Домоуправ откачнулся в вертикальное положение, но глаза остались прикованы к босым ногам Пра. «Я хотел просто сказать, что вы забыли на чердаке корзину с бельем». – «И?..» – «Я хотел сказать, что я не против сходить за ней и принести вам». – «Зато я против. На сегодня вы свободны, молодой человек». Пра захлопнула дверь перед его носом, но не уходила, пока не услышала, что он захромал вниз по лестнице, громко сам с собою разговаривая. А если Банг начинал такой диалог, речь всегда заходила о тройном прыжке и о рекордах, которые он наверняка бы установил, когда б не травмы, козни и судьба-злодейка, и по ходу этих разбирательств Банг обычно распалял себя не на шутку. Пра бегом засеменила к Вере, села рядом, провела гребнем по сухим волосам и снова открыла шею, такую тонкую, что старуха едва не заплакала. Она попробовала засмеяться. «Ну мужики! На все про все у них дежурный костюм. Что свадьба, что похороны, мир или война, на них один и тот же заношенный костюм! За исключением Вильхельма, конечно. Он вообще никогда костюмов не носил. Я рассказывала тебе о последней ночи, которую он провел у меня? Наверняка рассказывала, но все равно послушай. Я впустила его, хотя, конечно, вечером заперла дверь на три ключа и прочее. Он уплывал на следующий день, на пароходе „Антарктида“. Мне исполнилось столько лет, сколько тебе сейчас, и крови у меня бывали такие, что я думала: умру, сердце обескровится, и все. И вот он пробрался ко мне через все запоры, которые, может, я и нескладно заперла, как узнать? Он лег ко мне, и кровь остановилась. Это был наш с ним первый и последний раз. Первый и последний, Вера».

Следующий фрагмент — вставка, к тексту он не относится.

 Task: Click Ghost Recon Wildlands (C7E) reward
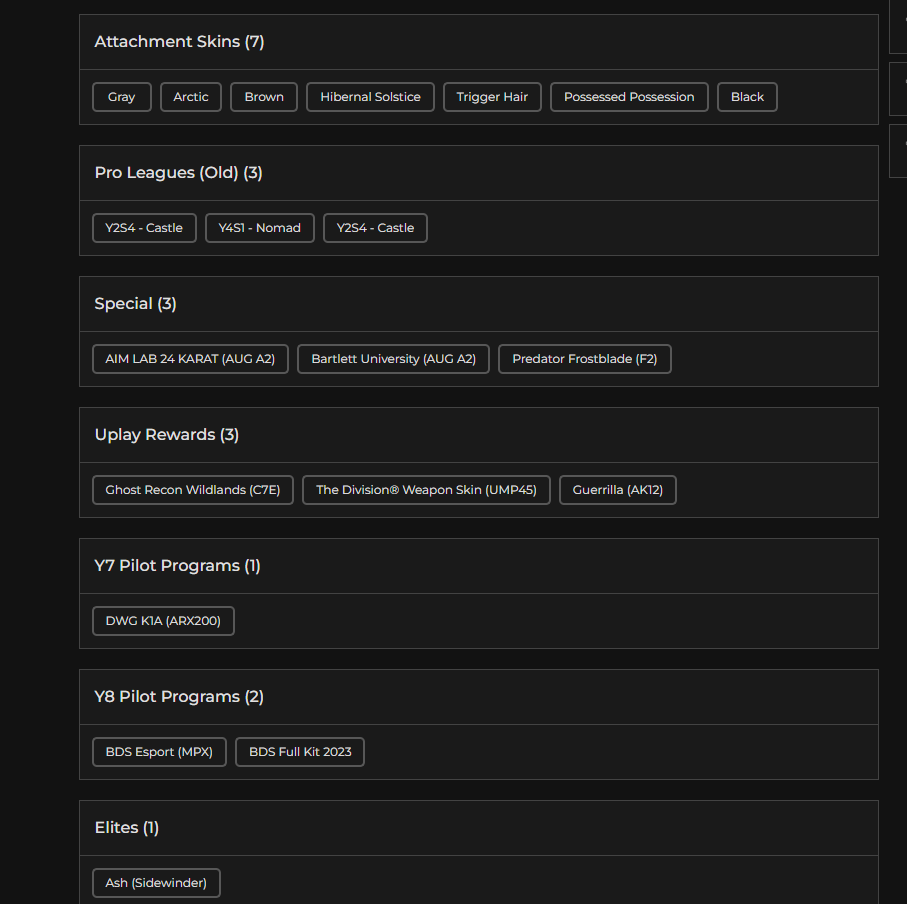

Старуха замолчала и отпустила Верины волосы. Метка не от ногтя. Похоже на укус, на синие отпечатки чьих-то зубов. Она похолодела, мороз по коже. «Детонька моя, – прошептала Пра, – что случилось на чердаке? Кто-то плохо поступил с тобой?» Вера уткнулась головой ей в колени и тихо заплакала, она плакала, пока не кончились слезы, это был весь ее ответ, содрогающееся от плача тело. А Пра гладила ее и чувствовала, как в ней разгорается ярость, та ярость, что суть оборотная сторона горя, горя, которого она хватила с лихвой, она ведь жила на одном горе, только горе заставляло трепыхаться ее сердце. Но теперь к нему добавилась ярость. Гладя Веру по щеке, старуха думала, что, если кто-то позволил себе поднять руку на ее Веру, она сживет его со свету. «Ну, ну, – курлыкала она, – все пройдет. Все остается позади. Даже мировая война. Пойду-ка я схожу на чердак, принесу наши вещи». Вера стиснула ее руку. «Ничего опасного, – сказала Пра. – Темноты я давно не боюсь. А то иначе мы не отвяжемся от этого педеля». Верина рука скользнула на колени. «Ты не хочешь со мной сходить? Нет, не можешь?» Вера сидела, глаза беспокойно дергались, никуда не глядя. «И не надо. Я одна. Принесу тебе Болеттино платье. Не забудь, мы собирались сфотографироваться».